Revoir le mode de taxation : le Simavelec demande à ce que la durée d’enregistrement ne soit plus le sacro-saint critère pour déterminer les modalités de ponction, la compression des fichiers cassant cette logique trop parfaite. « La loi Lang de 1985 [qui institue la rémunération pour copie privée] a plus de 20 ans. Elle n’est plus bonne. Il faut la toiletter !» Votée à une époque ou la K7 audio était reine, le critère de la durée d’a plus aucune emprise à l’époque du MP3, des compressions variables, etc. Quels critères retenir ? « Cela peut être les capacités informatiques » suggère le Simavelec. Mais ce n’est qu’une piste.
Par ailleurs, la taxation pourrait se faire via un taux sur le prix final et non plus par une somme fixe tenant compte de la durée. Avantage : en cas de baisse des prix, la pression sera moins forte sur le porte-monnaie des consommateurs.
Enfin, les niveaux de prélèvements - parmi les plus hauts d’Europe - doivent être revus à la baisse. « En contrepartie de taux très faibles, il pourrait y avoir un périmètre très large », suggère le Simavelec. Interrogé, le syndicat n’est pas diamétralement opposé à une éventuelle taxation des disques durs internes, extension logique à la taxation des disques externes.
Fiscalisation de la RCP : le Simavelec a réitéré sa demande consistant à attribuer le vote de la taxe dans le domaine de compétence du Parlement. Une partie, voire la totalité, de la rémunération pour copie privée finance des activités qui relèvent du budget de l’État (l’intérêt général, la culture, etc.) et donc de son autorité. Du coup, elle devrait être votée selon les règles classiques et publiques, et non pas à la discrétion d’une commission. Des approfondissements doivent être menés pour déterminer quelle serait la nature de la ponction (une taxe sur la vente du produit, un impôt, une rémunération - partie du salaire des ayants droit, etc.). (ces questions ont déjà été abordées dans le passé).
Rôle de la Commission : la commission pourrait n’avoir qu’un rôle consultatif, et plus délibératif.
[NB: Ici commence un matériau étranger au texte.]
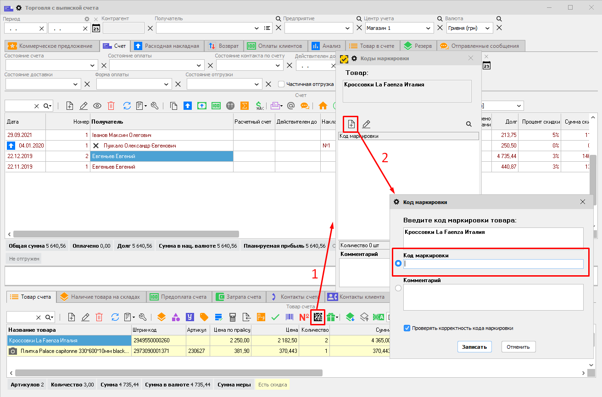Viewport: 602px width, 397px height.
Task: Expand the Состояние счета dropdown
Action: tap(92, 65)
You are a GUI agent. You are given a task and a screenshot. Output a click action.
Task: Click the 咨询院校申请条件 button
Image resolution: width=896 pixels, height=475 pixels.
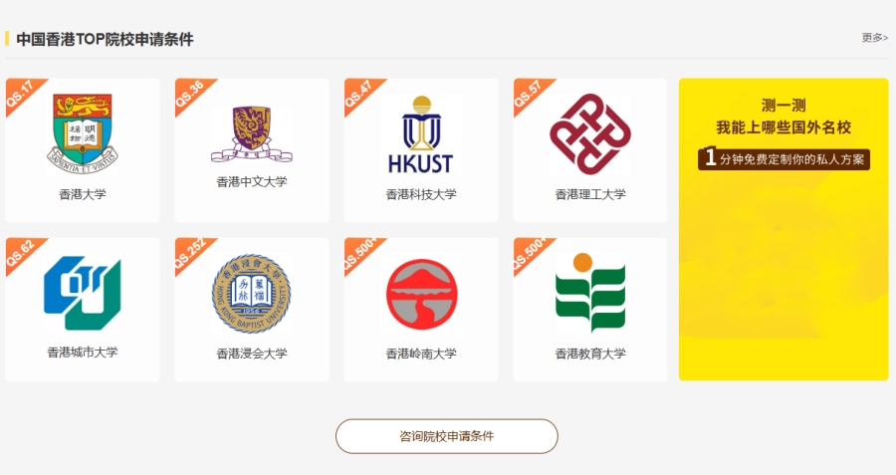click(446, 436)
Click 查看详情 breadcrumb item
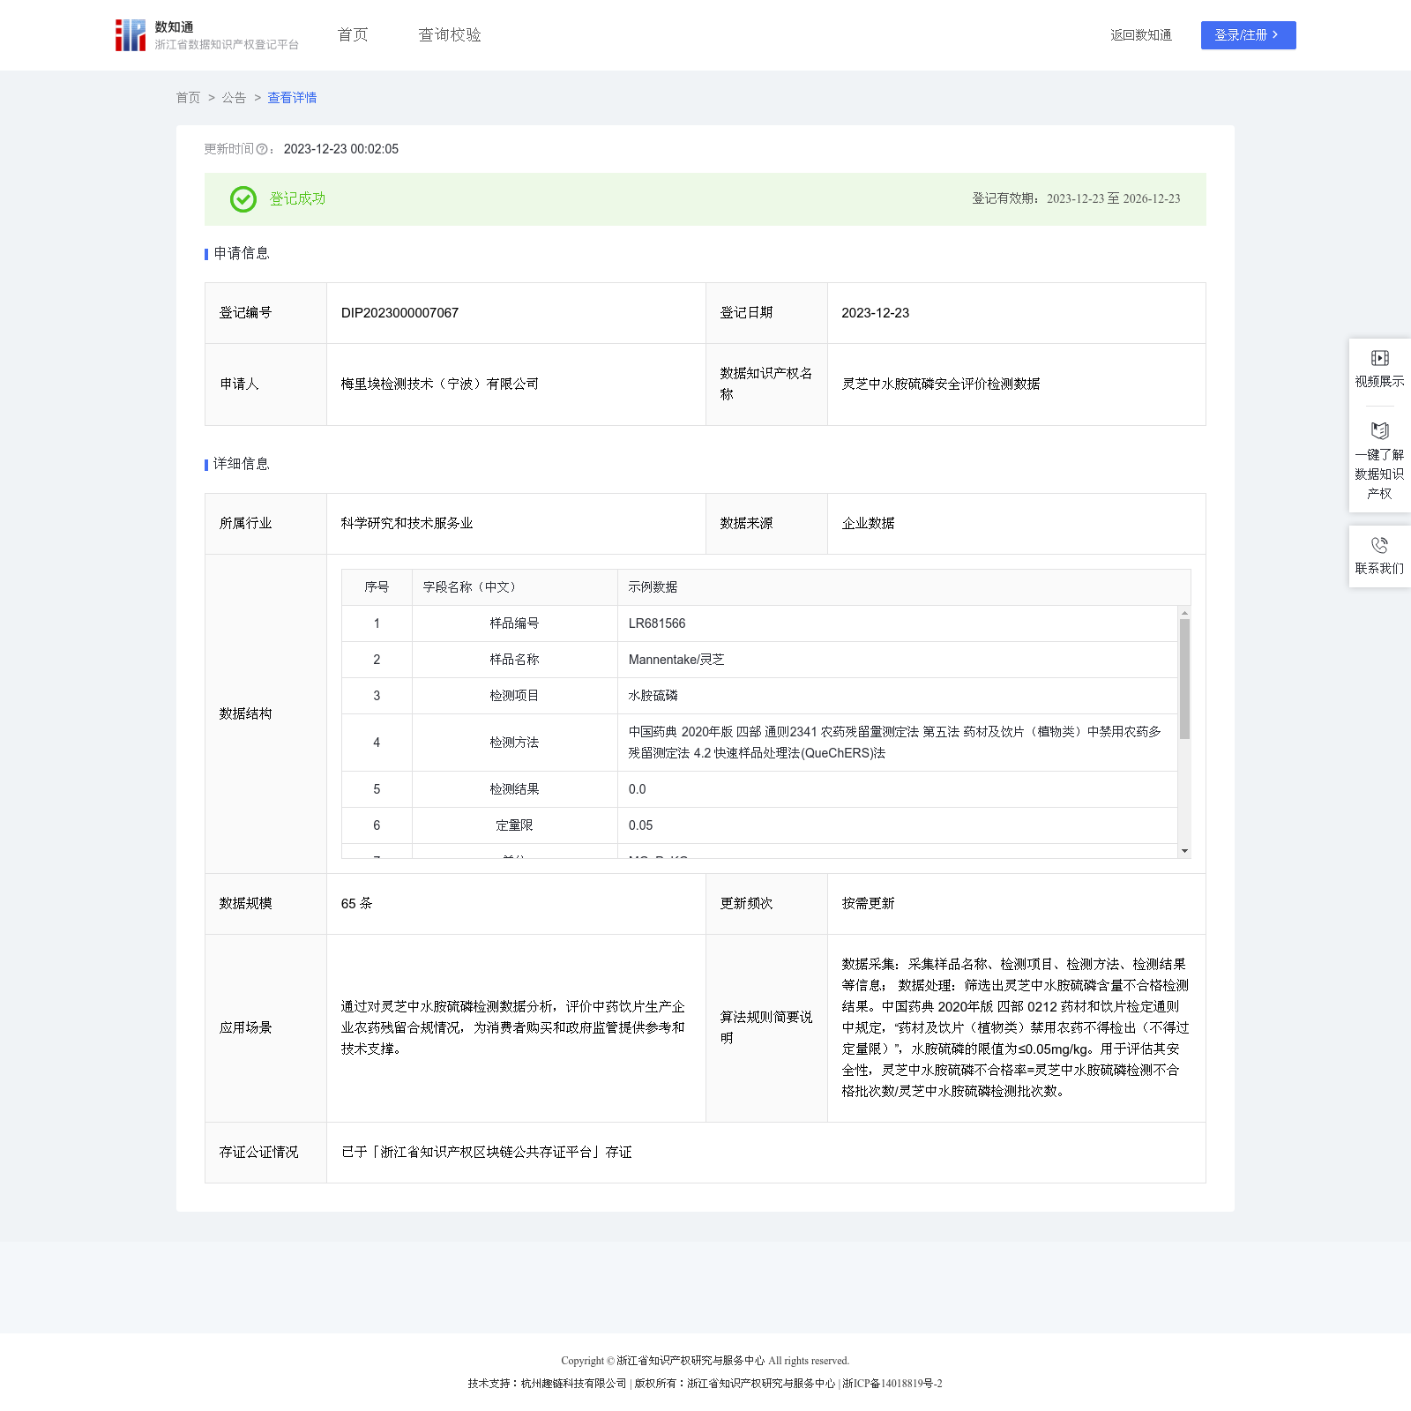This screenshot has height=1411, width=1411. pos(292,98)
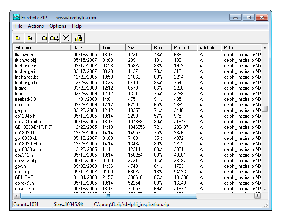
Task: Open the Help menu
Action: (77, 26)
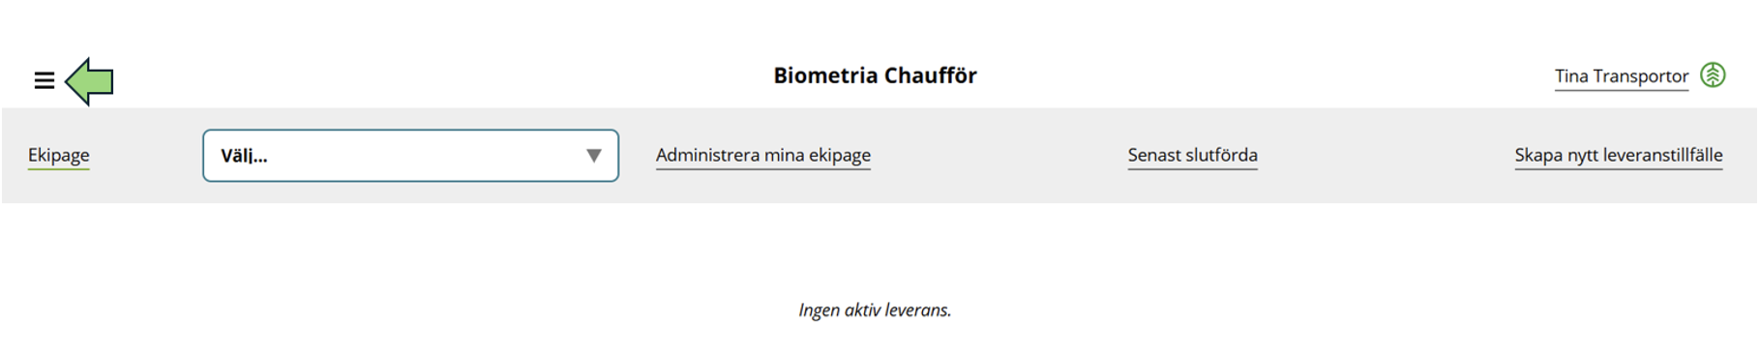The width and height of the screenshot is (1759, 354).
Task: Toggle the side navigation with three-line icon
Action: (x=45, y=81)
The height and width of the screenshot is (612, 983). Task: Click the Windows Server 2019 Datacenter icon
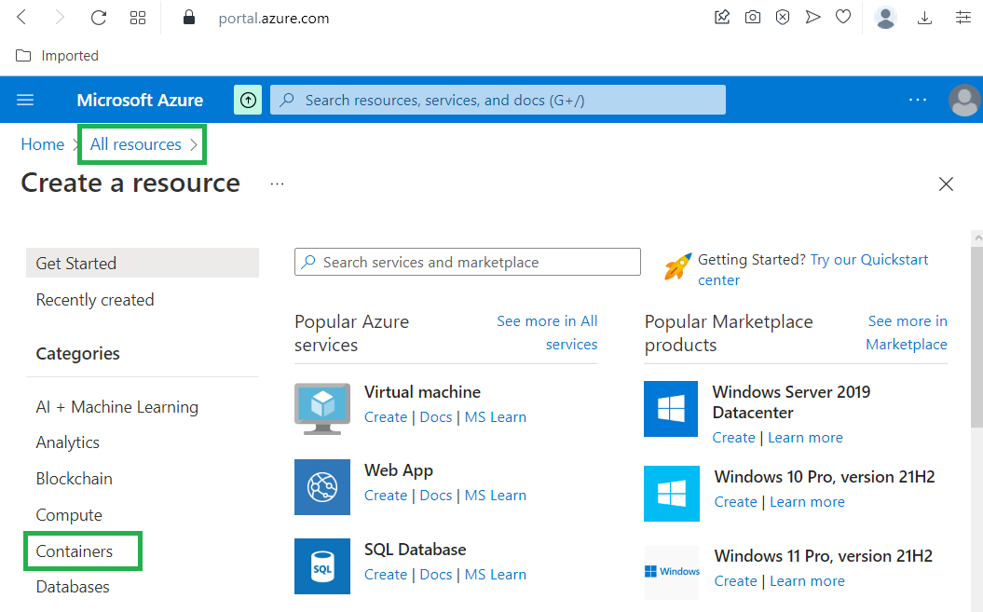coord(671,408)
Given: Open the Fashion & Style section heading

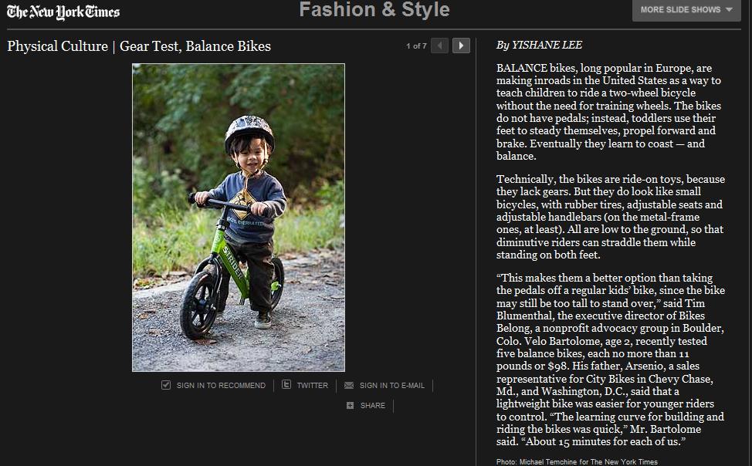Looking at the screenshot, I should point(374,10).
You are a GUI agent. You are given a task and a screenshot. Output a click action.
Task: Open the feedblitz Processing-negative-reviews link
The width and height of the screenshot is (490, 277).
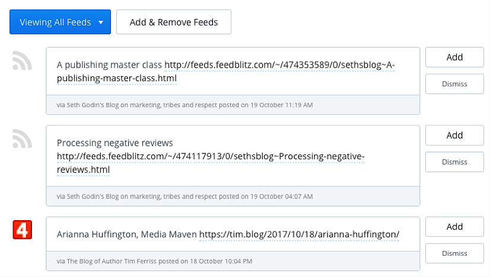[x=211, y=163]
La décision de taxer de nouveaux supports taxables ou de réviser les taux reviendrait au Parlement.
Le vote : au sein de la Commission on trouve pour moitié, des personnes désignées par les bénéficiaires de la taxe, pour un quart, des personnes désignées par les fabricants ou importateurs et, pour un quart, des représentants des consommateurs. Soit 12, 6 et 6 personnes. Le président D’Albis dispose lui d’une voix prépondérante pour départager les égalités. Lors de la réunion avec Eric Besson, lundi, l’organisme a donc proposé de revoir ces règles facilement pipées, d’autant que certains des représentants des consommateurs sont aussi bénéficiaires indirects de la taxe. Le syndicat propose ainsi d’adopter une nouvelle clé, plus démocratique : un tiers des voies pour les bénéficiaires, un tiers des voies pour les industriels et un tiers pour les consommateurs. La majorité serait fixée au 2/3, ce qui permettrait de définir un vrai consensus. « Le Parlement saura que l’ensemble des forces vives de la nation sont d’accord » sur telle modalité, avant de les valider. (voir à propos, notre actualité).
En face, les ayants droit sont extrêmement vigilants à toute remise en cause de la RCP. Et quand on se souvient des luttes d’influence lors des débats de la loi DADVSI ou des discussions de la future loi Hadopi (dite Olivennes), le thème confié par Nicolas Sarkozy à Eric Besson a surtout la saveur d’une petite bombe à retardement.